*WHAT THE TASK REQUIRES*
Write what comes next in the mailing-list reply about RHQ agent failover, starting after its second link.
** Start SOURCE DOCUMENT **
[I'm sending this to the rhq-users list - it is more appropriate there - the rhq-devel list is for developers of the RHQ codebase]
First why is it trying to fail over to localhost instead of server B and second why the connection refused error? There is no rhq server on this agent box to refuse a connection.
I suspect that this is because your server B might not have its public endpoint declared correctly. Go to Administration>Servers and look at Server B - what is its public endpoint address? Make sure it is correct.
On your agents, what do the failover lists look like? I suspect you will see "127.0.0.1" in the failover list, as opposed to the server B host/IP you expect.
Read this as background:
http://rhq-project.org/display/JOPR2/High+Availability#HighAvailability-Serv...
http://rhq-project.org/display/JOPR2/High+Availability#HighAvailability-Fail...
** End SOURCE DOCUMENT **
** Start RECORD EXTRACTS **
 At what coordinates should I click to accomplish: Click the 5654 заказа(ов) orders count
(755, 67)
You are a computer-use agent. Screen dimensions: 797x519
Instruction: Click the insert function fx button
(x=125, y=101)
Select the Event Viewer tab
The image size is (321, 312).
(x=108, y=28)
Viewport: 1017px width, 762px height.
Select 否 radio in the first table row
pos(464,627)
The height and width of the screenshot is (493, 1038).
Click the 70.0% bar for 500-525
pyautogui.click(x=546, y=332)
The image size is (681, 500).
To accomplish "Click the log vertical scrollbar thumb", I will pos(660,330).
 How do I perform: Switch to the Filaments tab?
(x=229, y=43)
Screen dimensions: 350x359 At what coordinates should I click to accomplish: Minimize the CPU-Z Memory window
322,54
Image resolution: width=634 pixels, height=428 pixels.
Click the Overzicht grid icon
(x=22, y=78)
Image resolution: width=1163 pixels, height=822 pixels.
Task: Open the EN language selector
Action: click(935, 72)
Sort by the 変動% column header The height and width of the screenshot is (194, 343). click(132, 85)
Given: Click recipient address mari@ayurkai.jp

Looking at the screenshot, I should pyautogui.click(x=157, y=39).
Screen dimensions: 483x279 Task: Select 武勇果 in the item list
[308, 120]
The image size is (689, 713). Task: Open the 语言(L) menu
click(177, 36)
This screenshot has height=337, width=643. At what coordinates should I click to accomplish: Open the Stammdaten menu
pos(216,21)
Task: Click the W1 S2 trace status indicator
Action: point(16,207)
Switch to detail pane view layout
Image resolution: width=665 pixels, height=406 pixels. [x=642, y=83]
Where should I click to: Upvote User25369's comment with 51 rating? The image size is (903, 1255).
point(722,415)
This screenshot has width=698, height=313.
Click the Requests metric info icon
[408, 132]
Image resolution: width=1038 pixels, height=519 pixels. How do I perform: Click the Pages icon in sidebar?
** End RECORD EXTRACTS **
*WRITTEN ANSWER*
-------- Original Message -------- Subject: can't get ha failover to work Date: Fri, 15 Oct 2010 12:39:25 -0400 From: Bala Nair bnairtm@comcast.net Reply-To: rhq-devel@lists.fedorahosted.org To: rhq-devel@lists.fedorahosted.org
We're trying to set up an rhq HA cloud with 2 servers and 4 agents and we're having a problem getting the agents to failover to the second server. When we first start up everything all the agents are connected to one server (call it server A) with the other server (server B) not connected to any agents. The failover list on the agent side showing 2 entries (server B and server A in that order). We go to the HA servers page in the gui and see both servers are in NORMAL mode with server A having an agent count of 4 and server B a count of 0. There are no affinity groups. We then set server A to MAINTENANCE mode and wait. I expect the 4 agents connected to server A to failover to server B and to see that in the servers list, but nothing changes. Checking the agent logs I find the following errors:
2010-10-15 11:17:46,653 INFO [RHQ Server Polling Thread] (enterprise.communications.command.client.JBossRemotingRemoteCommunicator)- {JBossRemotingRemoteCommunicator.changing-endpoint}Communicator is changing endpoint from [InvokerLocator [servlet://mmc-int:7080/jboss-remoting-servlet-invoker/ServerInvokerServlet]]
to [InvokerLocator [servlet://127.0.0.1/jboss-remoting-servlet-invoker/ServerInvokerServlet]]
2010-10-15 11:17:46,654 WARN [RHQ Server Polling Thread] (org.rhq.enterprise.agent.AgentMain)- {AgentMain.failover-failed}Failed to failover to another server. Cause: org.jboss.remoting.CannotConnectException: Can not connect http client invoker. Connection refused.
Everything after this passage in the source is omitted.